Consider $\mathbf{List(A)} = \mu{}F_{L}$, where $F_{L}(X) = 1 + A \times X$ for some set $A$. Let $\alpha = \langle i , \mathbf{cons} \rangle$ with $i : 1 \rightarrow X$, $\mathbf{cons}: A \times X \rightarrow X$. Let $\epsilon = i(*)$ and $x, y, z, \dots \in A$, and $xs, ys, zs, \dots \in \mathbf{List(A)}$. We also write $x$ as $\mathbf{cons}(x, \epsilon)$. We could find that $\alpha$ is a initial $F$-algebra.
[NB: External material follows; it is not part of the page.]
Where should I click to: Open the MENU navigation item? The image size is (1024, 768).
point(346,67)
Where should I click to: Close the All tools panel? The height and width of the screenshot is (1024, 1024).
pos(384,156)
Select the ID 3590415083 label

Define “plus” with respect to $\mathbb{N}$ on $\mathbf{List(A)} \times \mathbf{List(A)}$ as follows,

• $\mathbf{concat}(\epsilon , ys) = ys$
• $\mathbf{concat}(\mathbf{cons}(x, xs) , ys) = \mathbf{cons}(x, \mathbf{concat}(xs, ys)){]}$

where $xs, ys \in \mathbf{List(A)}$ and $x \in A$. We will abuse the notation $+$ instead of $\mathbf{concat}$ and use $::$ as $\mathbf{cons}$. Acturally, $(\mathbf{List(A)}, + , \epsilon)$ is a monoid. Though, it’s not commutative, and we can’t apply the construction of Grothendieck group.
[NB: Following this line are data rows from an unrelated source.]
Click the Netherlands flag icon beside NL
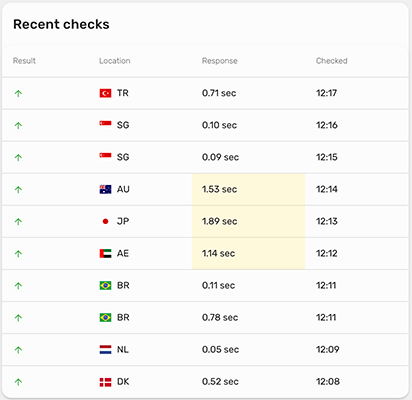 tap(105, 350)
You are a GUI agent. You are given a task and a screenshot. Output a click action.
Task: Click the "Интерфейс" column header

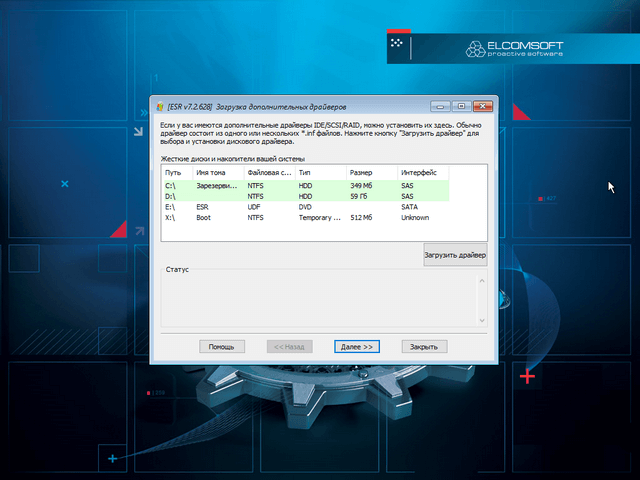coord(420,173)
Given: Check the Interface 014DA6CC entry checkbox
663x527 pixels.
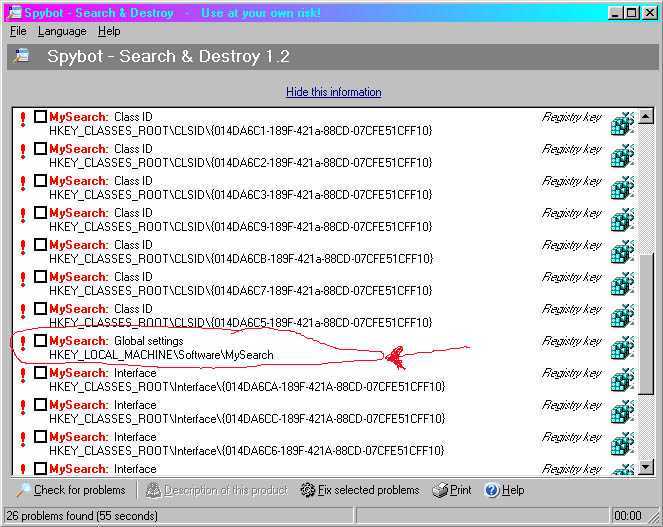Looking at the screenshot, I should [40, 405].
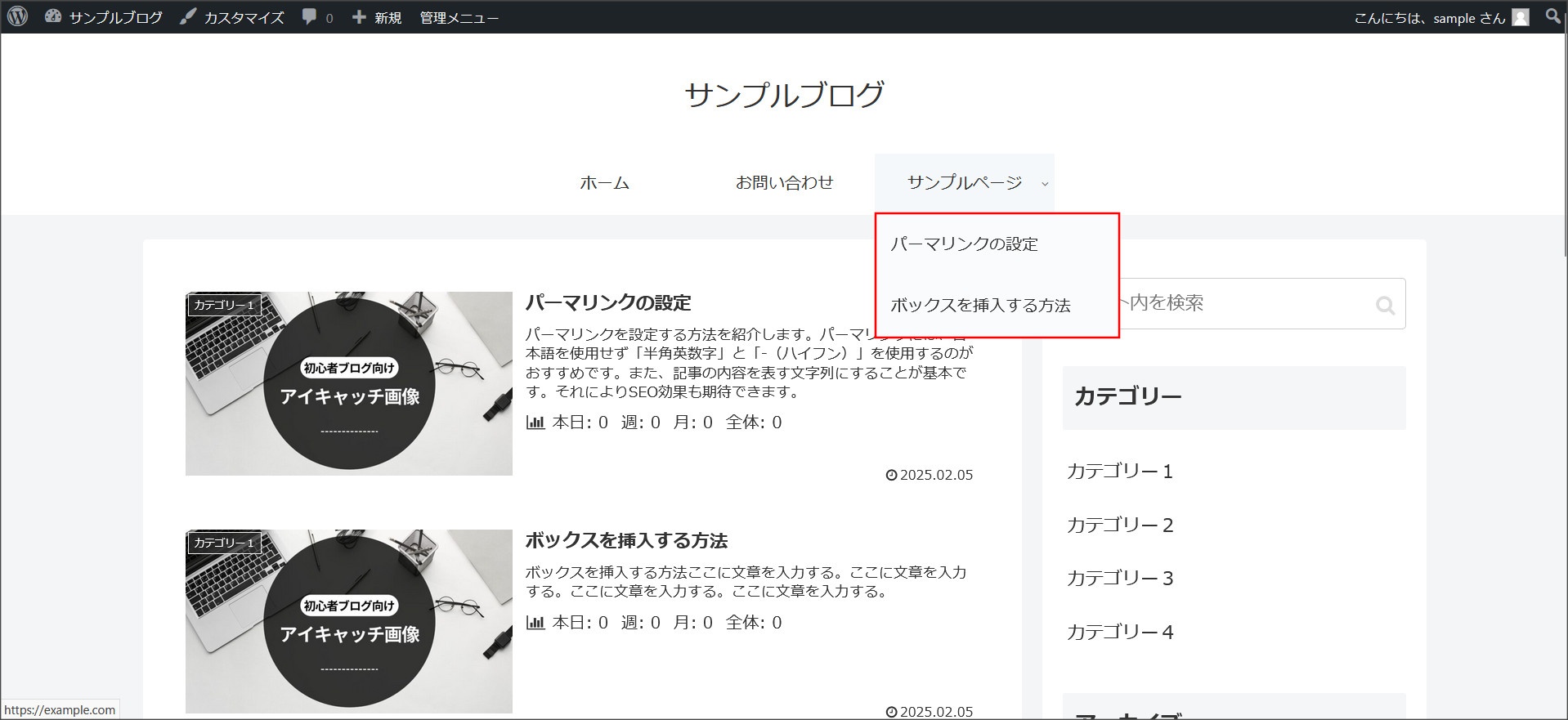The width and height of the screenshot is (1568, 720).
Task: Focus the sidebar search input field
Action: (x=1243, y=303)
We could define an inverse element to extend the $\mathbf{List(A)}$. Let $xs \in \mathbf{List(A)}$, we define $xs^{r}$ as its reverse list which could be defined in functional programming like Haskell as foldl (flip (:)) []$\mathbf{last}(xs)$ as the last element of xs, $\mathbf{head}(xs)$ as the initial element of xs, $\mathbf{init}(xs)$ as the list without the initial element of xs, $\mathbf{final}$ as the list without the last element.

Finally, define elements on $\mathbf{List(A)}$ with one more field, that is, $( s , x)$ where $s = +, -$ and $x \in \mathbf{List(A)}$. We could extend the “plus” as

• $xs + ys = \mathbf{last}(xs) + \mathbf{init}(ys)$ if $\mathbf{last}(xs) = -\mathbf{head}(ys)$,
• $xs + ys = xs + ys$ otherwise. the later “plus” ignores the sign field.

However, we could show that every element $xs$ in $\mathbf{List'(A)}$ has an inverse element $- xs^{r}$ and this new type is a free group generated by elements of $\mathbf{A}$. Thus, $\mathbb{N}$ is $\mathbf{List(\top)}$, and $\mathbb{Z}$ is $\mathbf{List'(\top)}$ where $\top$ is a unit type has only one element. Note that for $xs \in \mathbf{List(\top)}$, there is no difference with $xs^{r}$.

Is there any differences between $\mathbf{List'(\top)}$ and $\mathbb{Z}$ constructed by Grothendieck group ?